### Problem to work on
Word for word, retype every line of the data.

* * * * *

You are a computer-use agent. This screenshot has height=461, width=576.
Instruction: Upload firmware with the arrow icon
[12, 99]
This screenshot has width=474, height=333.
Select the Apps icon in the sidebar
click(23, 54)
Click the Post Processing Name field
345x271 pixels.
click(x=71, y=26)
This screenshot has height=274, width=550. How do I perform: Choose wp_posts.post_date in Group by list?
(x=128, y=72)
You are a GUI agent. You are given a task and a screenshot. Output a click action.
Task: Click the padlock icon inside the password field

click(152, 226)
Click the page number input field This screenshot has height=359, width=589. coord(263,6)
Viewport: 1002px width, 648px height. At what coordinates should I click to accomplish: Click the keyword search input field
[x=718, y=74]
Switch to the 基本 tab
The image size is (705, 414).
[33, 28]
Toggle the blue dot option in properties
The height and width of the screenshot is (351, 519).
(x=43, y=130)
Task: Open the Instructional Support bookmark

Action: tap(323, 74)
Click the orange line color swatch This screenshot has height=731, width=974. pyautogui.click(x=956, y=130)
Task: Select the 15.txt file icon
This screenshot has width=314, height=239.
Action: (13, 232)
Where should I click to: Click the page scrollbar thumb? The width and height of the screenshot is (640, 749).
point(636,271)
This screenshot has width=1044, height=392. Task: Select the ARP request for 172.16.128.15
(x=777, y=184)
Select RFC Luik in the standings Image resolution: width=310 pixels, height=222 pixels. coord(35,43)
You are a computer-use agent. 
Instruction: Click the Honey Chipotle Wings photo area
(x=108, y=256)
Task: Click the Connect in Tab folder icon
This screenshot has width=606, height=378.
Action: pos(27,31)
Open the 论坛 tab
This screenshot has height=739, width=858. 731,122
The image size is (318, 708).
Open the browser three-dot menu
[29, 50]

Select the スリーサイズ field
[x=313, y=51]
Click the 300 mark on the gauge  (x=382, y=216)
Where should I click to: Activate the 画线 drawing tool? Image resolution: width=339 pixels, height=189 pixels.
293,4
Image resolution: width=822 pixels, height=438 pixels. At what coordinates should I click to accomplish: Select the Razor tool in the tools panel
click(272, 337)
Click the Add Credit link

* * * * *

### Solution for this task
You are a computer-use agent. This screenshot has height=461, width=576.
Instruction: Upload firmware with the arrow icon
[12, 99]
This screenshot has width=474, height=333.
Select the Apps icon in the sidebar
click(23, 54)
Click the Post Processing Name field
345x271 pixels.
click(x=71, y=26)
This screenshot has height=274, width=550. How do I perform: Choose wp_posts.post_date in Group by list?
(x=128, y=72)
You are a GUI agent. You are given a task and a screenshot. Output a click action.
Task: Click the padlock icon inside the password field

click(152, 226)
Click the page number input field This screenshot has height=359, width=589. coord(263,6)
Viewport: 1002px width, 648px height. At what coordinates should I click to accomplish: Click the keyword search input field
[x=718, y=74]
Switch to the 基本 tab
The image size is (705, 414).
[33, 28]
Toggle the blue dot option in properties
The height and width of the screenshot is (351, 519).
(x=43, y=130)
Task: Open the Instructional Support bookmark

Action: tap(323, 74)
Click the orange line color swatch This screenshot has height=731, width=974. pyautogui.click(x=956, y=130)
Task: Select the 15.txt file icon
This screenshot has width=314, height=239.
Action: (13, 232)
Where should I click to: Click the page scrollbar thumb? The width and height of the screenshot is (640, 749).
point(636,271)
This screenshot has width=1044, height=392. Task: Select the ARP request for 172.16.128.15
(x=777, y=184)
Select RFC Luik in the standings Image resolution: width=310 pixels, height=222 pixels. coord(35,43)
You are a computer-use agent. 
Instruction: Click the Honey Chipotle Wings photo area
(x=108, y=256)
Task: Click the Connect in Tab folder icon
This screenshot has width=606, height=378.
Action: pos(27,31)
Open the 论坛 tab
This screenshot has height=739, width=858. 731,122
The image size is (318, 708).
Open the browser three-dot menu
[29, 50]

Select the スリーサイズ field
[x=313, y=51]
Click the 300 mark on the gauge  (x=382, y=216)
Where should I click to: Activate the 画线 drawing tool? Image resolution: width=339 pixels, height=189 pixels.
293,4
Image resolution: width=822 pixels, height=438 pixels. At what coordinates should I click to accomplish: Select the Razor tool in the tools panel
click(272, 337)
Click the Add Credit link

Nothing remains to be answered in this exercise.